Saving Tendency of Developed and Developing European Countries

Abstract
In the previous literature studies, the saving condition is mainly examined focusing in Developing countries and Asian countries. The examination on the saving condition is crucial due to the linkages between saving accumulation and economic growth. The studies that focused in Developed countries are limited. This study extends the analysis by comparing the saving determination in Developed and Developing European countries and contributes to the literature of saving in two ways. First, the study compares the two panel groups, Developed and Developing European countries, which might reveal how economic development could affect the saving behavior. Second, the study considers the cross-section dependency effect in the panel data analysis by applying the testing (second-generation panel unit-root and cointegration tests) and the estimation approaches (Augmented Mean Group, AMG estimator).
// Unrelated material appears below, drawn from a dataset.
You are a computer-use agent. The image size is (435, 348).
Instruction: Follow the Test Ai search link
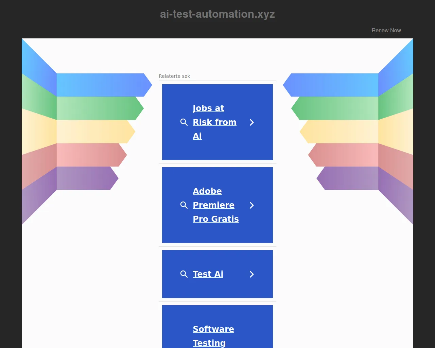pyautogui.click(x=208, y=274)
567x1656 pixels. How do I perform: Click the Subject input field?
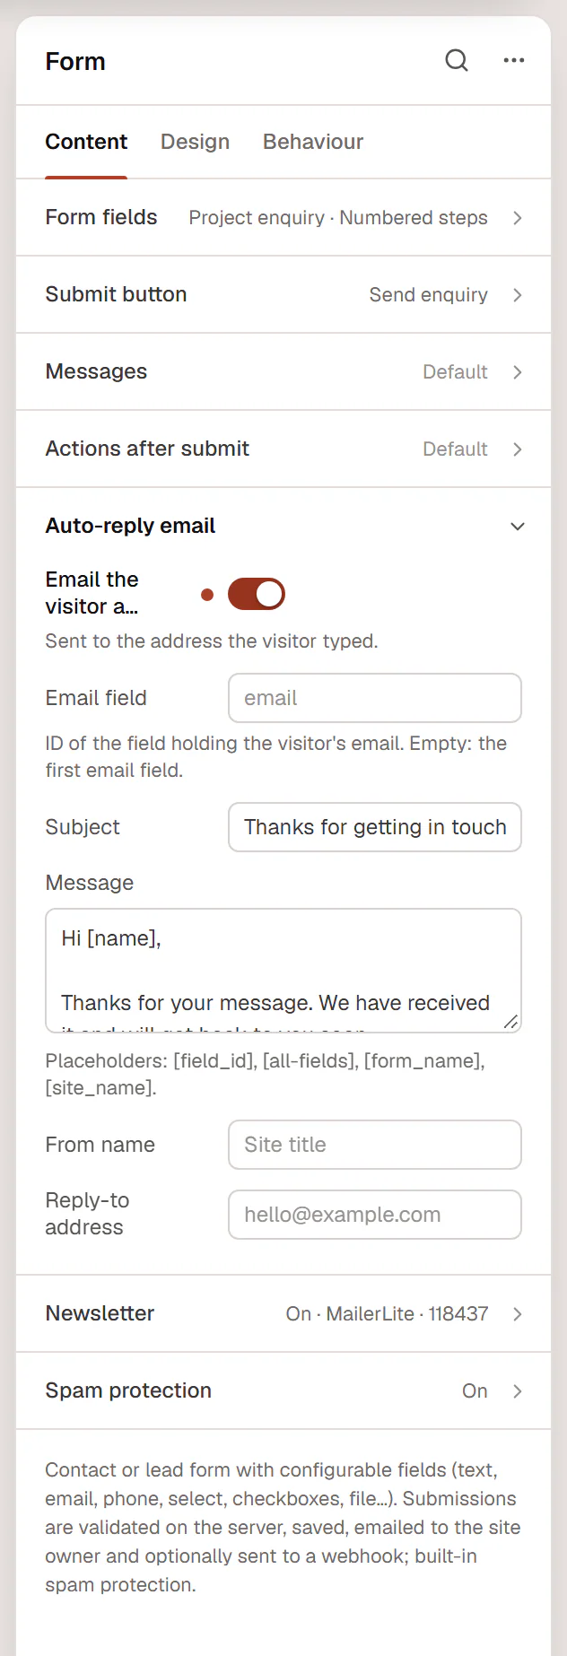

The study demonstrates that ignoring the cross-section dependency effect might lead to misleading results. Four determinants of savings are examined (GDP per capita, age dependency ratio on working group, inflation and government expenditure). Our results reveal the existence of cointegration and cross-section dependency in the saving relationship in both panel groups. Comparing the results across panel groups, it is observed that government expenditure is contributes to lower saving in both groups of countries with larger impact in the Developed European countries. On the other hand, GDP contributes to higher saving in both groups of countries. Inflation also leads to higher saving in the Developed group but not in the Developing group. Age dependency ratio is not influential in the Developed group but might trigger lower saving in the Developing group.